Sam Rockwell (Frost/Nixon) is an interesting choice to play the astronaut. For the most part of the film, Rockwell is the only actor on screen. He has a tremendous challenge acting not only on his own against the futuristic sets and green screens, but also against himself in various situations in which he has to convey confusion, loneliness, trauma, doubts and a wide range of emotions. The entire film rests on him, and Rockwell is phenomenal.
Kevin Spacey (21) provides the voice for the only other major character: GERTY the computer. There's a HAL-like quality to Spacey's calm, collected voice, and one suspects GERTY would also turn sinister as HAL did in 2001: Space Odyssey. The supporting cast has very minor roles in the storytelling, merely to support Sam's character. Dominique McElligott (Dark Floors) has a few emotional scenes in "recorded" messages that may shed some light into Sam's relationship with her and his predicaments. Matt Berry (The Devil's Chair) and Benedict Wong (Sunshine) have small roles as the company men who may have darker purposes than Sam realizes.
The screenplay by writer-director Duncan Jones (Whistle) and Nathan Parker (Blitz) is suspenseful from the first frame. The story starts slowly, introducing us to Sam and the situations and letting us experience Sam's isolation and loneliness. At the same time, the story is revealing important information in bits and pieces, urging the audiences to pay attention and figure things out. The plot slowly escalates to the inciting incidents when Sam's belief system starts to unravel. Duncan plays his cards close to his chest, and by the time the important plot twist happens, we're rewarded by an appreciation of how well the plot is put together and how Duncan has taken his time to develop his character, build the suspense and conflicts, and reveal information as necessary. And the audiences are rewarded for their patience.
For its low budget, Moon has a great science fiction look and feel. The sets are minimalist and the special effects are old school (what with models, composites, green screens, etc.) The design of GERTY is a nice touch: it is both high-tech and accessible at the same time. The musical score by Clint Mansell (The Wrestler) is atmospheric and complementary. The film also boasts some of the best "twin" effects (I wouldn't spoil the movie by going into details).

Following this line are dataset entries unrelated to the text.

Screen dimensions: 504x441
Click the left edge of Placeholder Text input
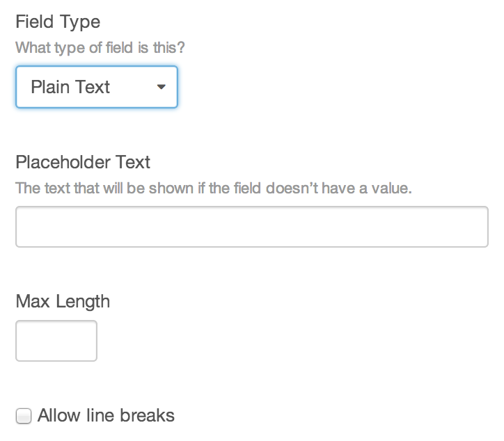coord(24,227)
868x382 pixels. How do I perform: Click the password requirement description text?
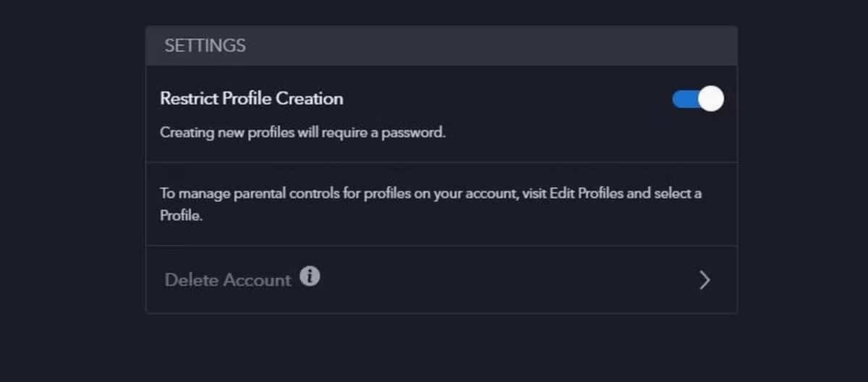tap(302, 133)
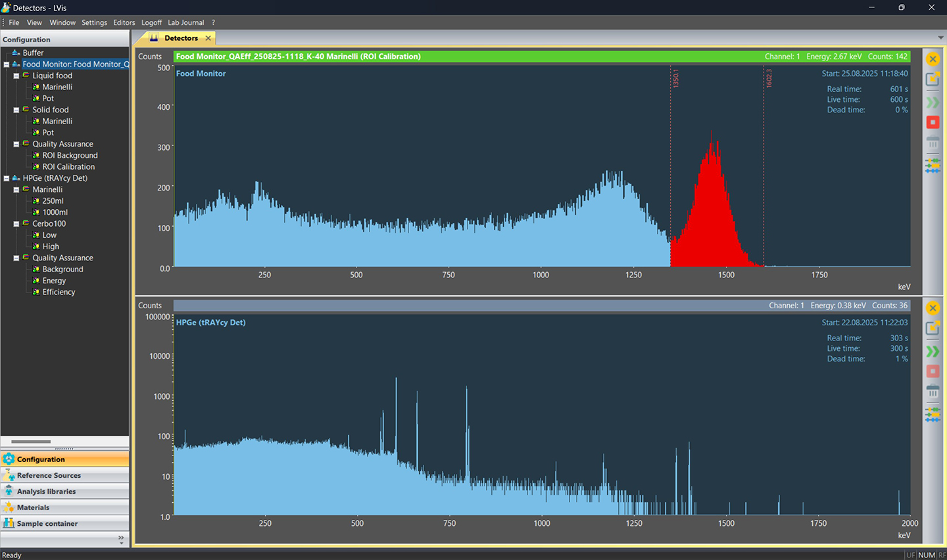Pop out the Food Monitor spectrum window

tap(933, 80)
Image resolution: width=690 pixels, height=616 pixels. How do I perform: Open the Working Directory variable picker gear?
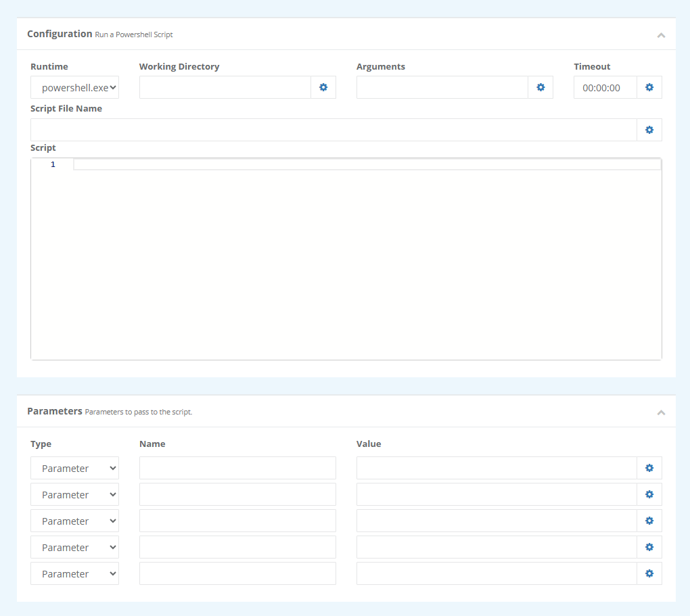323,87
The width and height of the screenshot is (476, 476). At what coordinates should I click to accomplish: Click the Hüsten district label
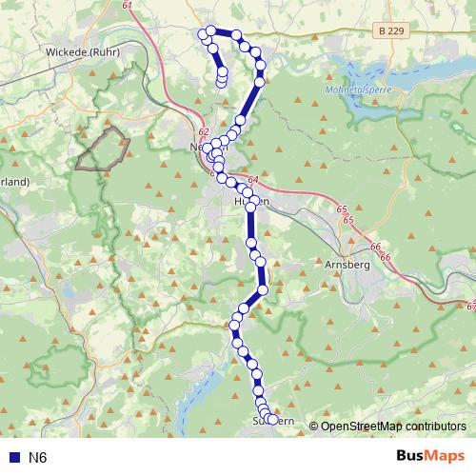pyautogui.click(x=252, y=201)
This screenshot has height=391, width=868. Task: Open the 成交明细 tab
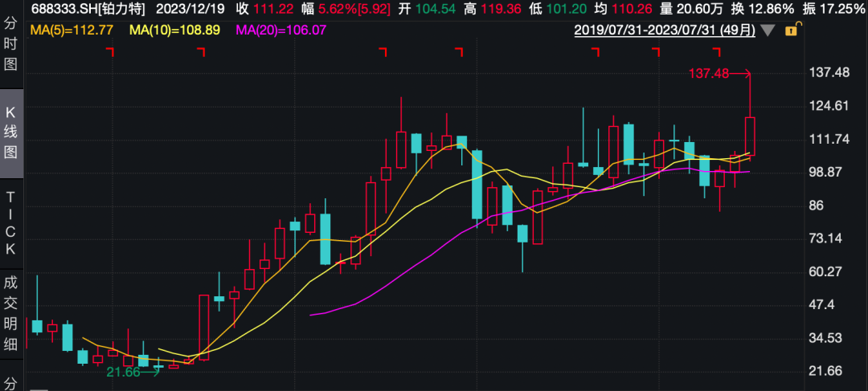(10, 314)
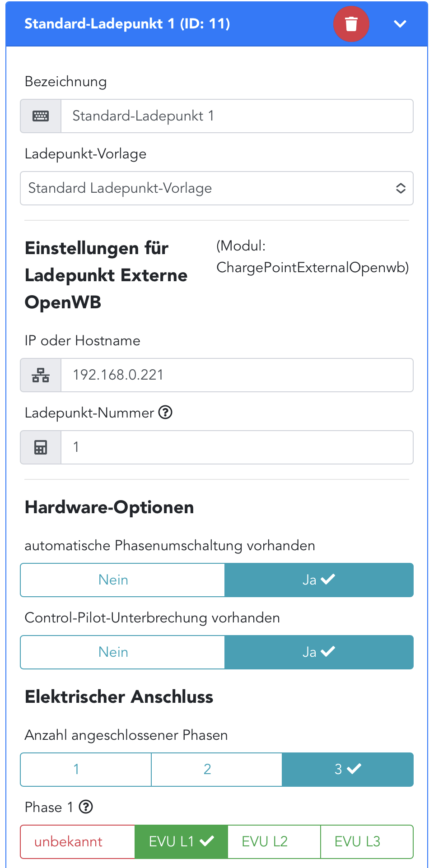Collapse the Standard-Ladepunkt 1 panel chevron

(400, 24)
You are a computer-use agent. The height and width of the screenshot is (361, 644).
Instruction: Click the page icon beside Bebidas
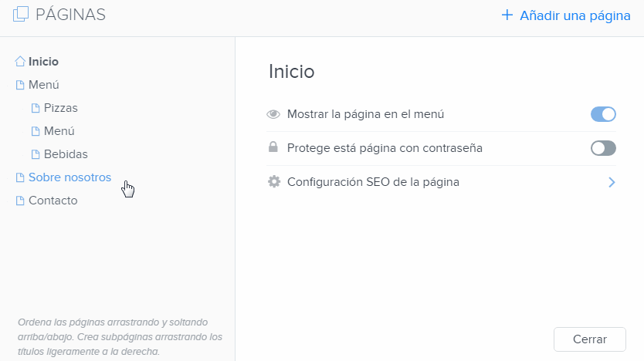35,154
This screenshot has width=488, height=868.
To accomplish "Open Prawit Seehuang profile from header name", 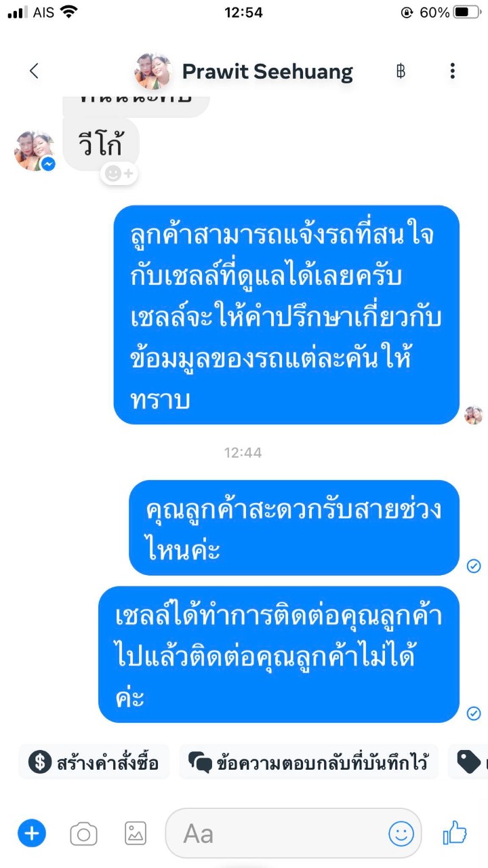I will point(268,71).
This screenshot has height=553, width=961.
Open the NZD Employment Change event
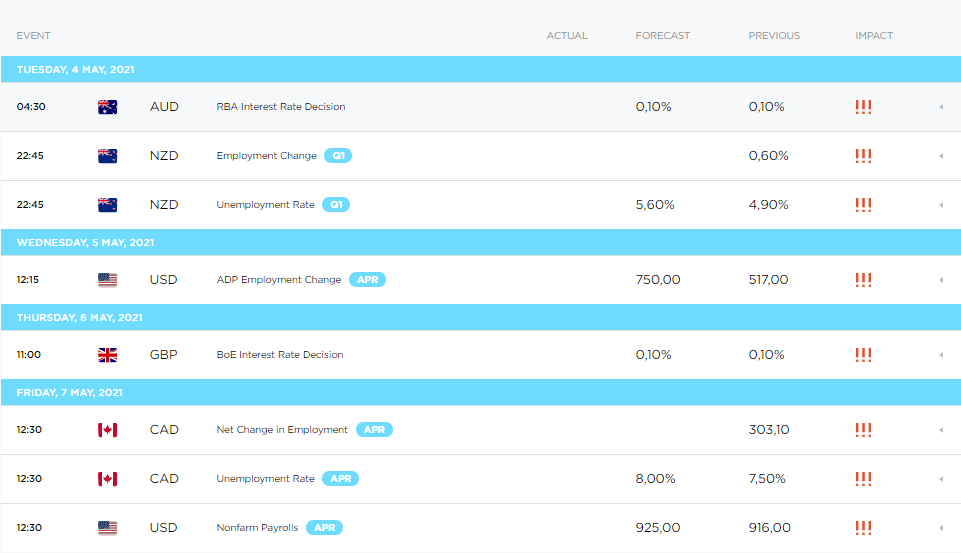pyautogui.click(x=266, y=156)
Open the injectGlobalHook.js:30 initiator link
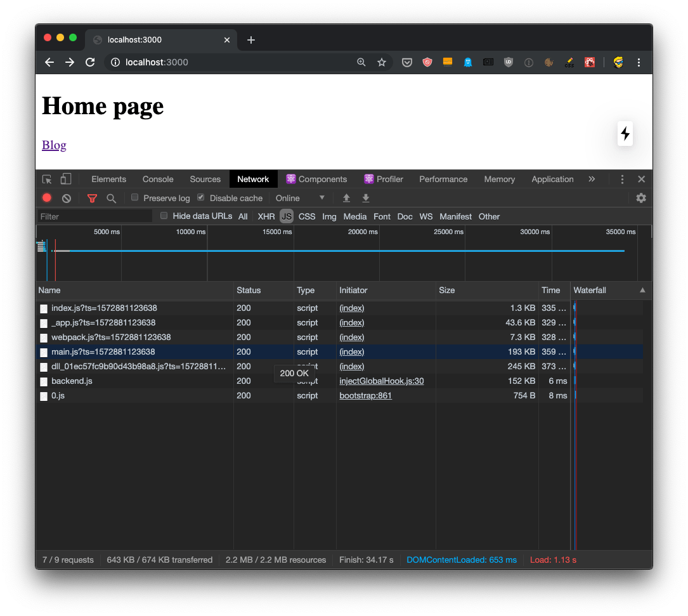Image resolution: width=688 pixels, height=616 pixels. coord(381,381)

At times, the effects are so well done that they do somehow distract me from the story, because I become so fascinated by the "how did they do that?"
Duncan's pacing is purposefully slow which, in my opinion, enhances the experience. Like the slow reveals of The Sixth Sense, the mystery and suspense build consistently to a crescendo in the final act and the tension is palpable. Duncan has done a great job putting it all together.
Moon truly is an exceptional science fiction gem that is becoming more rare in cinema. It is smart, suspenseful, and emotional. For the pure science fiction aficionados and thinking audiences, the movie will likely send them to the Moon.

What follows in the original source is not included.